Devant le besoin de développer la surveillance des ennemis potentiels, le gouvernement des États-Unis a mis au point un savoir-faire technologique qui nous permet de surveiller les messages émis par les airs . Maintenant, ce qui est nécessaire et important pour les États-Unis, à mesure que nous surveillons les ennemis supposés ou réels à l’étranger. Nous devons savoir, en même temps, que cette capacité peut-être retournée contre le peuple américain, de telle manière qu’aucun Américain n’aurait droit à une vie privée, compte tenu des possibilités de tout surveiller – les conversations téléphoniques, les télégrammes, peu importe. Il n’y aurait plus d’endroit où se réfugier. Si ce gouvernement devenait un jour une tyrannie, si un dictateur parvenait au pouvoir dans ce pays, cette capacité technologique que la communauté du renseignement apporte au gouvernement pourrait lui permettre d’imposer une tyrannie parfaite, et il n’y aurait plus aucun moyen de la combattre puisque que toute tentative d’organiser une résistance, peu importe sa discrétion, le gouvernement en aurait connaissance. Je ne veux pas voir ce pays prendre cette direction. Je sais qu’il existe un moyen d’imposer une tyrannie parfaite aux États-Unis, et nous devons veiller à ce que l’agence et l’ensemble des agences qui possèdent les technologies opèrent dans un cadre défini par la loi et sous notre propre supervision, de manière à ce que nous ne franchissions pas cet abîme. C’est un abîme dont on ne peut pas revenir.

Devant l’étendue des révélations de la commission Church, le Congrès américain met sur pied une législation ambitieuse en 1978. Le Foreign Intelligence Surveillance Act (FISA) est voté. Depuis cette date, l’activité de la NSA est contrôlée par une cour fédérale, baptisée United States Foreign Intelligence Surveillance Court. Basée à Washington, composée de juges, elle supervise, encadre et autorise les demandes de mises sous surveillance de la NSA (plus de 33 000 depuis sa création).

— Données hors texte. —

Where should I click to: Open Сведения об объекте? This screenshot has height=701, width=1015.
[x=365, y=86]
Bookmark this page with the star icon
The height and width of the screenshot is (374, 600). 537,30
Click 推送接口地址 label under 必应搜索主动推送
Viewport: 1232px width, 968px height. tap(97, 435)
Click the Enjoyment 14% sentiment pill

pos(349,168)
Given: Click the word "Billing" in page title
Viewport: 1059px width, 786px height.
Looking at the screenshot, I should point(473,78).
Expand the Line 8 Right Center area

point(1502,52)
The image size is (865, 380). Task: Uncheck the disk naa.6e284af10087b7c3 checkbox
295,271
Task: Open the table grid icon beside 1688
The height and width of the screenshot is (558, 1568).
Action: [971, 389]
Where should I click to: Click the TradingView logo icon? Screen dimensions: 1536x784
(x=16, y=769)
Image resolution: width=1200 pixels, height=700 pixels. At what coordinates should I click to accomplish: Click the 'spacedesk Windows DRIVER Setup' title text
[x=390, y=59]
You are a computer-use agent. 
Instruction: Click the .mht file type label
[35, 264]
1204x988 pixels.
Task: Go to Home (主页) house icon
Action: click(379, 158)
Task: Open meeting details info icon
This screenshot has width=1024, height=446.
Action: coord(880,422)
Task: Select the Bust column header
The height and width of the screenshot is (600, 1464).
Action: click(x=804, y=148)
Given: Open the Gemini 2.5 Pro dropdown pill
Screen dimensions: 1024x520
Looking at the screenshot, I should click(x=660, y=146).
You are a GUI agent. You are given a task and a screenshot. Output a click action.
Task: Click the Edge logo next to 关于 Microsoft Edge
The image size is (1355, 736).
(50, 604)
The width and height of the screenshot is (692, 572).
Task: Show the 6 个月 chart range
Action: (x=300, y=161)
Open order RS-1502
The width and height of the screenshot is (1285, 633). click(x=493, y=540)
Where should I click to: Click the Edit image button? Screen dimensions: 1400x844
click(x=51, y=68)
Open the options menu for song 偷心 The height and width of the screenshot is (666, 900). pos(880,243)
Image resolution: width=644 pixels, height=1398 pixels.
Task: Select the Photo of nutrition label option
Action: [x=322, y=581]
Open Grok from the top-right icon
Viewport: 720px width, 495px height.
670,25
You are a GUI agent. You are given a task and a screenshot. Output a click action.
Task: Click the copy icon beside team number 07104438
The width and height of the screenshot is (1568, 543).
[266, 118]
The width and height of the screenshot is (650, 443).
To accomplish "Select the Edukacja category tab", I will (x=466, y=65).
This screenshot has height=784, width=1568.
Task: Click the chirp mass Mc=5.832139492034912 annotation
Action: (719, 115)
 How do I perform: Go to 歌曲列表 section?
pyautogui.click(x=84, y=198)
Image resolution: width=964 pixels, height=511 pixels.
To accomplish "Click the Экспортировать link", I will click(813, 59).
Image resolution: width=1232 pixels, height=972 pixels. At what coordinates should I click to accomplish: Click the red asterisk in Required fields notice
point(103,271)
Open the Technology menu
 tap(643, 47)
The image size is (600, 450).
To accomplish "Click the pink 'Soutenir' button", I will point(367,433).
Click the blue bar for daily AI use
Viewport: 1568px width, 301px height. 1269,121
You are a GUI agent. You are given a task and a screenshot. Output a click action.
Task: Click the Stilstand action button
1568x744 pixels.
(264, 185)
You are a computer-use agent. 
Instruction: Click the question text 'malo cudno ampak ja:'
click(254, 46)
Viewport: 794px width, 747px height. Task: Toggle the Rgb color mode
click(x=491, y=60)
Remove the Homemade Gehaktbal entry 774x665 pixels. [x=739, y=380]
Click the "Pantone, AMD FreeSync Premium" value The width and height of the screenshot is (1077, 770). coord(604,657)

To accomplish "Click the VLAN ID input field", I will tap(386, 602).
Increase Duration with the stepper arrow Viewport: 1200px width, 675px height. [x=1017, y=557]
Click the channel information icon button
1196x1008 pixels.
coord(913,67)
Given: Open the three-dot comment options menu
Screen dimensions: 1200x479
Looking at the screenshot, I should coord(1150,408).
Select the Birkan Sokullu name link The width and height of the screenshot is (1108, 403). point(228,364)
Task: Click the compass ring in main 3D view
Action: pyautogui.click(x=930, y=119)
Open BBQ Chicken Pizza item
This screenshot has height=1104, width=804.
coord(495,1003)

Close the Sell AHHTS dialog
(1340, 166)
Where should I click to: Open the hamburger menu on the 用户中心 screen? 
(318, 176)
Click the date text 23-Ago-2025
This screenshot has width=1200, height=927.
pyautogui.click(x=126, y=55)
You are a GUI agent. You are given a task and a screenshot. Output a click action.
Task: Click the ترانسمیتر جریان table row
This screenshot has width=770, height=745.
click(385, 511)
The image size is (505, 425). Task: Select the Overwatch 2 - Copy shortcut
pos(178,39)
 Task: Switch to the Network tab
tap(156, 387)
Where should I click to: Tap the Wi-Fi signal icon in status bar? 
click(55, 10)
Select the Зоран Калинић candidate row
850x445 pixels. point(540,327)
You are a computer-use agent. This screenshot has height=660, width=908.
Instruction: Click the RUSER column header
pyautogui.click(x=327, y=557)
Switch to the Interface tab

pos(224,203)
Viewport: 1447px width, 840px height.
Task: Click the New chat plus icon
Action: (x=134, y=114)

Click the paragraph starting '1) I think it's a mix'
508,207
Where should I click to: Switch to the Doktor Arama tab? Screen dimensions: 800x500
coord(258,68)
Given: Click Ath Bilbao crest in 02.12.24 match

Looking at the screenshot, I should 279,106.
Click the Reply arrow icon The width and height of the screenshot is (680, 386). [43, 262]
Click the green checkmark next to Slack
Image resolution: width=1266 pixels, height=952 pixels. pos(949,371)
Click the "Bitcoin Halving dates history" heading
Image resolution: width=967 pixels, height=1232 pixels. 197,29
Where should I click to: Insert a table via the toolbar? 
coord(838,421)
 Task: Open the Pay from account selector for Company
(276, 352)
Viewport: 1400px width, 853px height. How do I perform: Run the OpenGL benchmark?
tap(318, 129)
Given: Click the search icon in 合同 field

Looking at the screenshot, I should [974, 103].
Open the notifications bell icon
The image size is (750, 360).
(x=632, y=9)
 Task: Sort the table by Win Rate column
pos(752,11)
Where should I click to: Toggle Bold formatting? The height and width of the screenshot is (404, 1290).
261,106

L’affaire Snowden n’est donc pas une dérive contemporaine, isolée, de la NSA. Il y eut de nombreux précédents tout au long du XXe siècle. Lorsque la NSA demande actuellement aux opérateurs téléphoniques de lui transmettre les métadonnées des appels de leurs clients, la méthode n’est pas sans rappeler le rendez-vous d’Herbert O. Yardley avec le président de Western Union en 1919, lui demandant d’accéder de manière intégrale aux télégrammes de la firme.

Note

[1] Aujourd’hui encore, le mémorandum de sept pages signé par Truman pour justifier de la création de la NSA reste classé secret défense.

Commentaires

1. Le vendredi, juin 10 2016, 10:40 par Henri Sztulman

Article riche par les informations, pour moi inédites, qu’il met à notre disposition. Décidément “lire le courrier des autres” et vivre dans le soupçon et la phobie du complot sont d’anciennes traditions des gouvernements des États Unis. Merci pour ce rappel.